I find it somewhat disappointing that these kinds of tutorials always use such simplistic demo data. I don't care about a database with 3 rows and 4 columns. I wish the authors could find a way to illustrate what a larger, more realistic database looks like. Like, a database that would actually need an index.


The main thing to learn about btrees is that they have very high branching to ensure shallowness and thus trade off more sequential accesses for fewer random accesses, a good tradeoff for disk I/O. The other thing is to recognise that sorted access is still better than random access even over an index; better for disk / block cache, better for CPU cache, and seemingly redundant sorts can e.g. have outsize constant factor performance wins for some joins over materialized subtable queries.


Is a btree with a million nodes really going to be any easier to understand? Like I understand some times its better to have more realistic data (e.g for presenting results related to benchmarking performance), but for a post explaining the data structures behind a database it wouldn't help at all.


yeah, I think it would ultimately give the reader better understanding of how a real SQL system works. The idea, after all, is to give the reader an understanding that they can use to go on and create performant applications, right? If you create an application while thinking of the database as a 2d table with single digit dimensions, you may make some pretty big design missteps when it scales to hold real data.


Hi, - thanks for the feedback - I appreciate it. Negative feedback is always helpful :)

I did originally try using a meatier example but I found that doing that a) makes writing the article really hard - for example, diagramming a meaningful database is a lot of work and makes the diagrams incomprehensive and b) it is that much harder to trasmit the principles than when the example is trivial.


Alternatively, analytics databases don't use indices by design, as for most queries they need to shuffle entire datasets anyways. For example, https://dbdb.io/db/vertica: "Indexes are not support in Vertica."


Indexes are part of the SQL standard, so they are certainly pertinent for "SQL database" discussion.


Plenty of analytical databases still use indexes; bitmap indexes, date ranges, "clustered" indexes and even ordered/btree indexes all still come in handy because they can all help whittle down queries from billions to millions of records.

They just need to be ready to do efficient full table scans.


IIRC Microsoft provided a full blown demo database ( either for SQL Server or from Access, I can't remember ).


Northwind Traders, IIRC


Introduction to Database Systems (CMU) [0] should be useful to anyone who wants to learn about how relational databases work.

[0] https://www.youtube.com/playlist?list=PLSE8ODhjZXjbohkNBWQs_...

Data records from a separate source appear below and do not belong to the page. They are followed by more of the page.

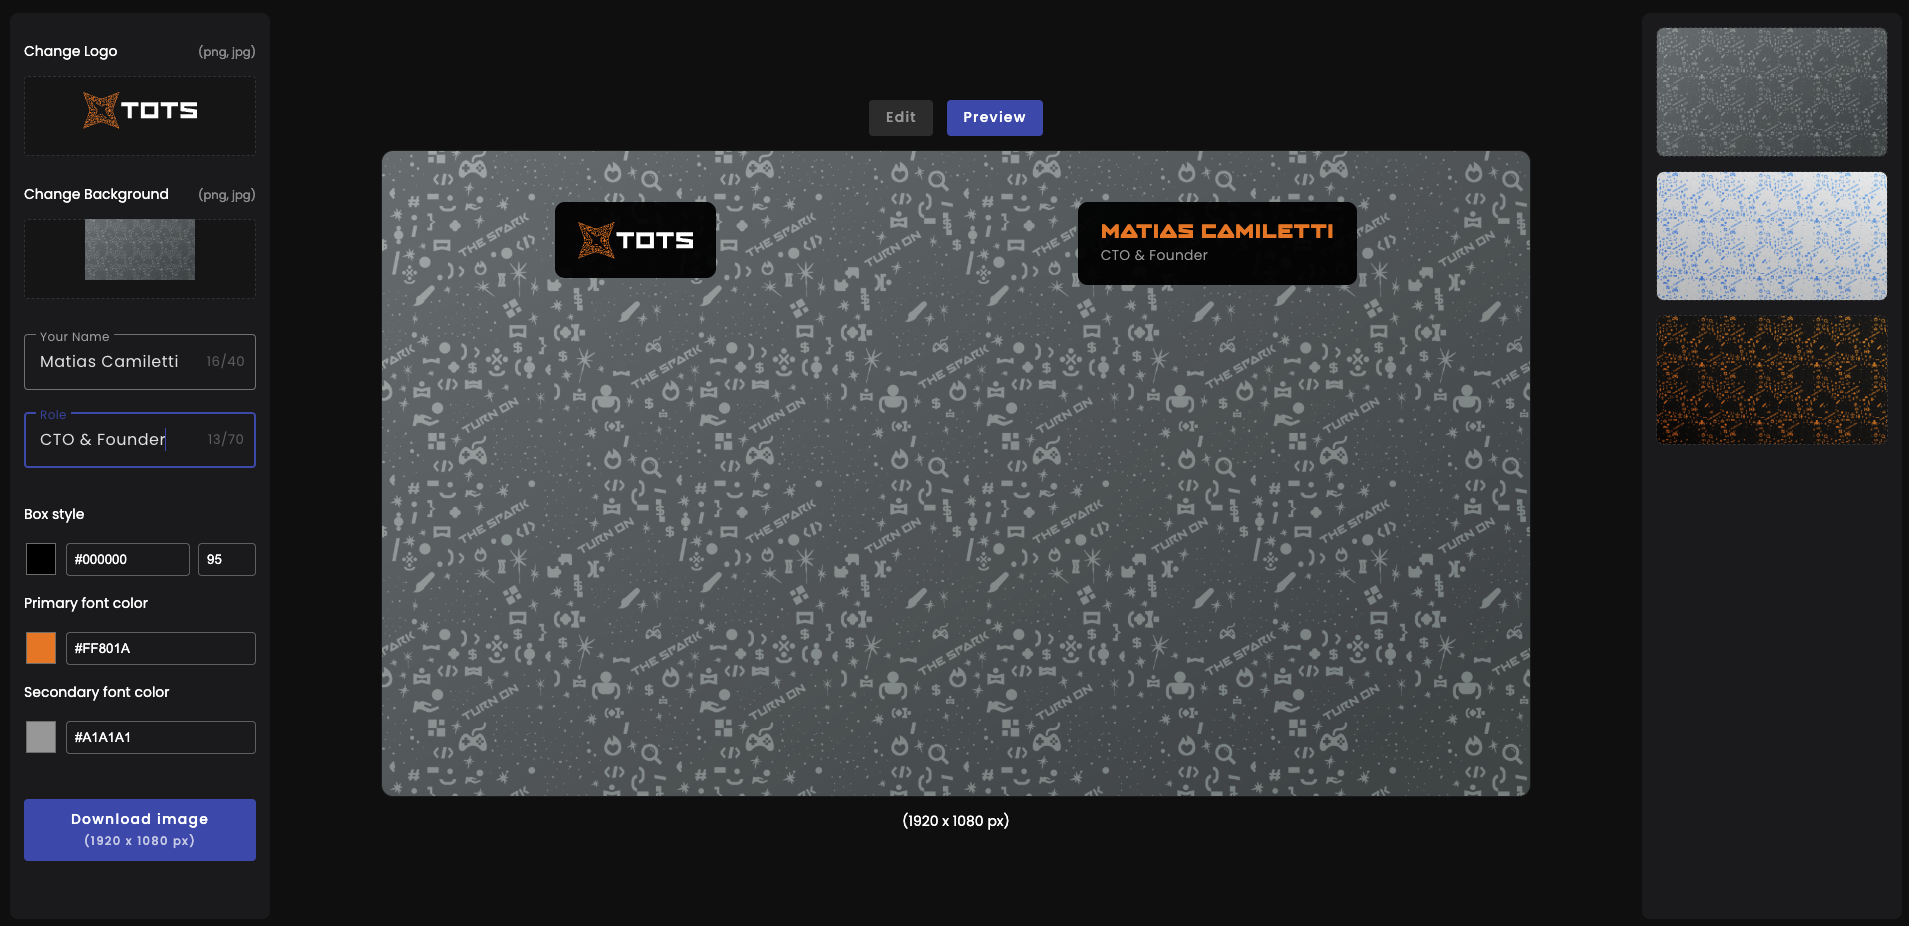Edit the primary font hex #FF801A

160,648
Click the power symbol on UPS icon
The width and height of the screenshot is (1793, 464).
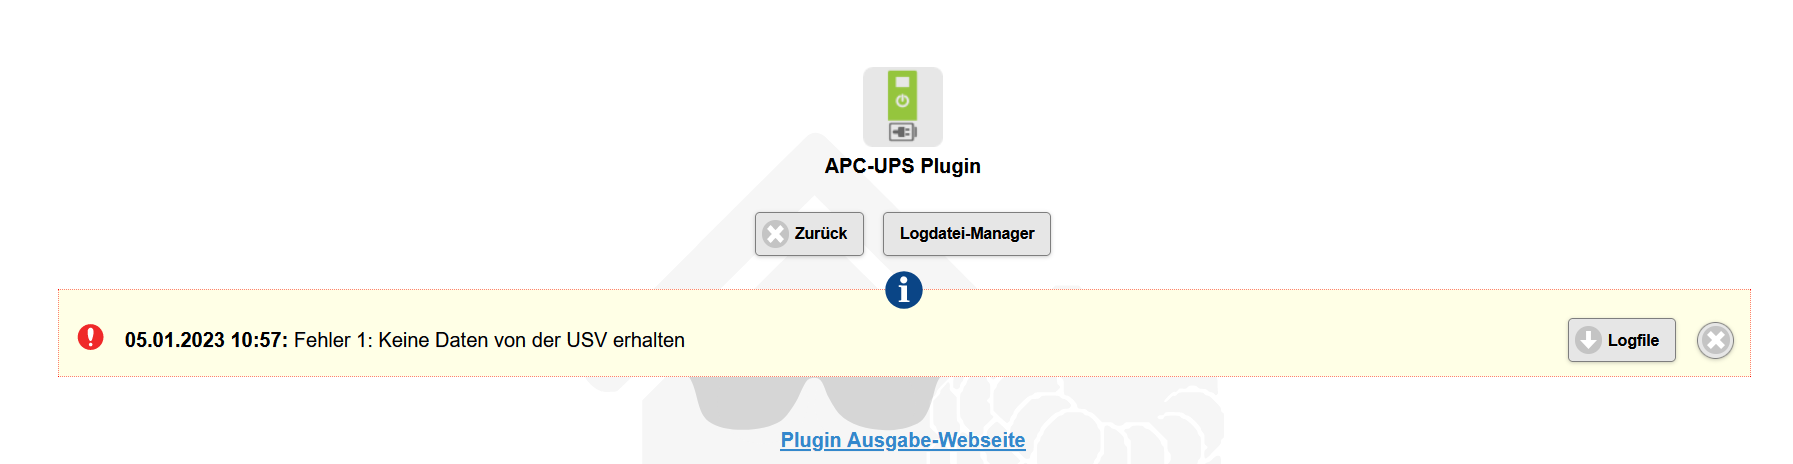pos(902,101)

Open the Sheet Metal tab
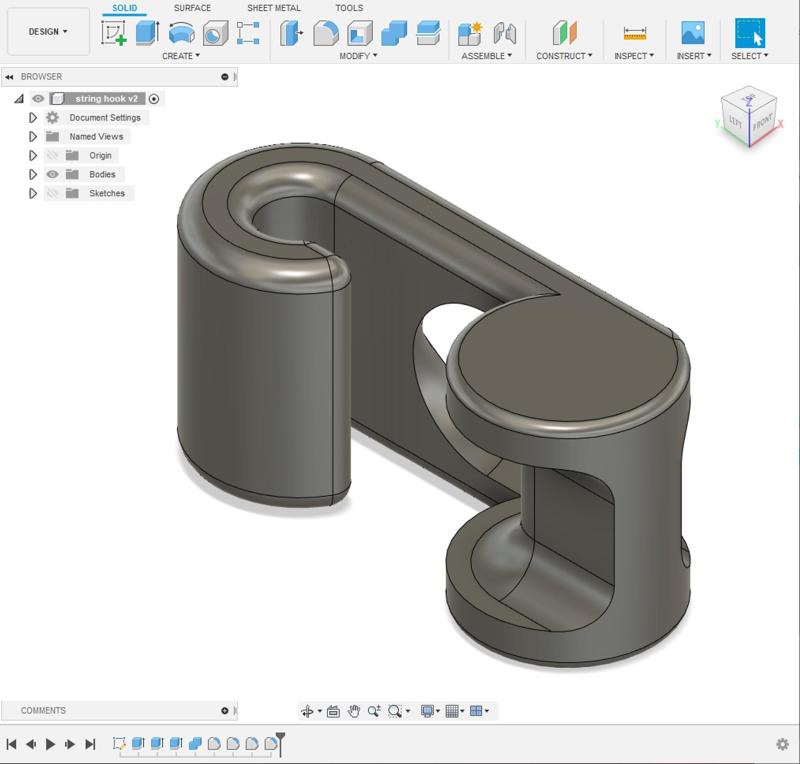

Nice. Now explain query optimizers.


I'll try! :) I wanted to cover this material because I found that most of the "how SQL works" intros discuss query planning but I think knowing the underlying datastructures gives people pretty useful intuition.


Grace hash join would be another major topic to cover first.


Almost everything is down to join order, and that's mostly down to which join order ends up with the fewest rows to process.

MySQL IMHO is better for this than Postgres because it's more predictable and you have more tools to force its behaviour, with straight_join and index hints, whereas with Postgres you're forced to use CTEs to control evaluation behaviour when you have application knowledge that the DB doesn't have stats for.

If you know nothing about how databases work, and deal in mostly simple queries, Postgres is a better choice though.


Good thing we cut that "a" out of the title. Saved me so much reading time, and at the low cost of making the title ungrammatical!